Moderna announced Wednesday a positive outcome to a “Type A” meeting with FDA officials in which the agency agreed to set aside its earlier refusal to file (RTF) letter to the company and instead evaluate mRNA-1010, with a target Prescription Drug User Fee Act (PDUFA) decision date of August 5.
In return, Moderna proposed a revised regulatory pathway based on age, agreeing to seek full approval for adults ages 50–64 and accelerated approval for adults ages 65 and older, with the accelerated approval subject to a post-marketing requirement that Moderna conduct an additional study in older adults.
“We appreciate the FDA’s engagement in a constructive Type A meeting and its agreement to advance our application for review,” Moderna CEO Stéphane Bancel said in a statement. “Pending FDA approval, we look forward to making our flu vaccine available later this year so that America’s seniors have access to a new option to protect themselves against flu.”
While Moderna cited the Type A meeting, a different explanation for the FDA’s about face emerged from Politico, which cited two unnamed sources in reporting that President Donald Trump called FDA Commissioner Martin A. Makary, MD, to the White House on February 18 and “expressed frustration” over the agency’s handling of vaccine issues, two days after the company announced the RTF letter. The Type A meeting was scheduled faster than usual and “gave them [the FDA] a public way to save face,” according to an unnamed source.

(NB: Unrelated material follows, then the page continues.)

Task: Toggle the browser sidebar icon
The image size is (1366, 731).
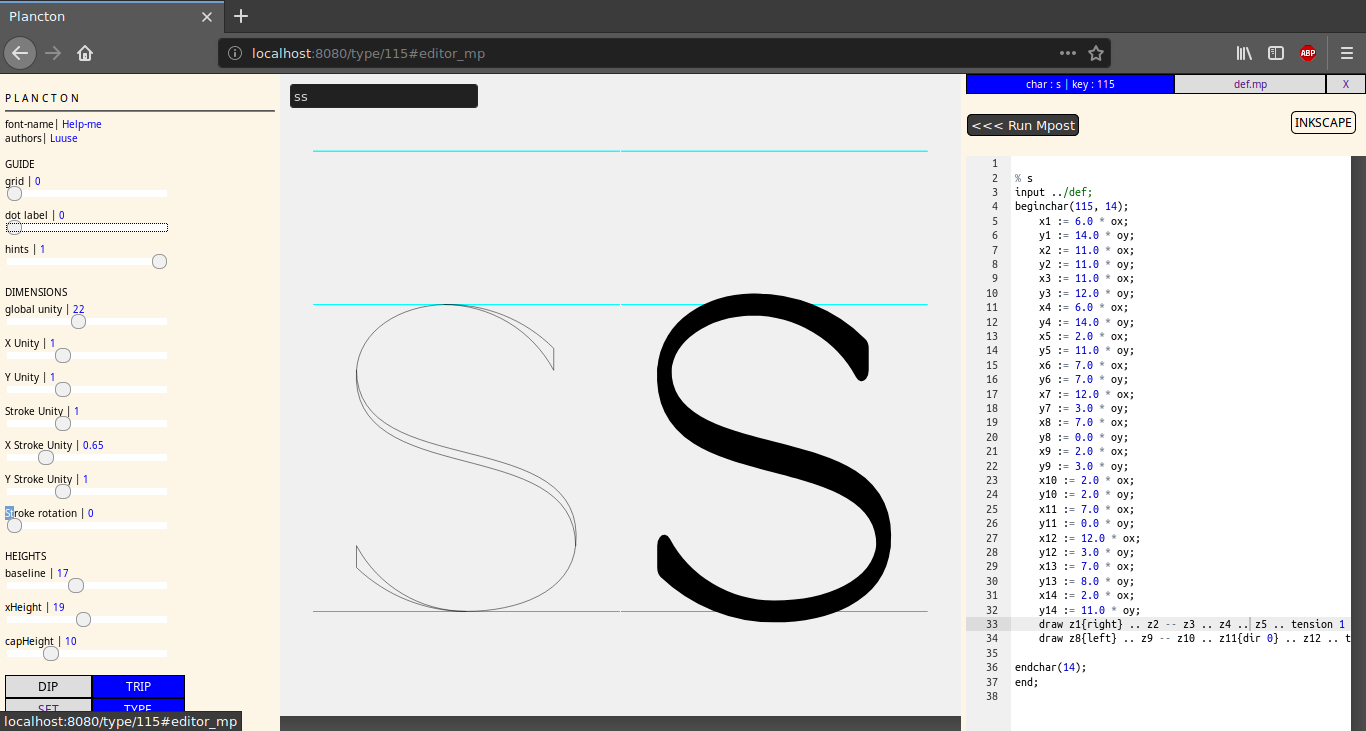Action: point(1276,53)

The story included a denial attributed to an unnamed White House official that Trump influenced the FDA’s reversal on the Moderna application: “Nothing the FDA has done recently on this has been choreographed.”
The Trump-Makary meeting may explain why five days after meeting with Trump and a day before the FDA about-face became public, Makary signaled the agency was more flexible when it came to Moderna’s flu vaccine than conveyed by its RTF letter last week.
Addressing the industry group Pharmaceutical Research and Manufacturers of America at its PhRMA Forum in Washington, D.C., as reported by NPR, Makary said the letter “in my mind is part of a conversation where you’ll see a dialogue between the company and the agency, and they can always, after that letter, ask for a more detailed review. But that’s part of the process. That’s a conversation.”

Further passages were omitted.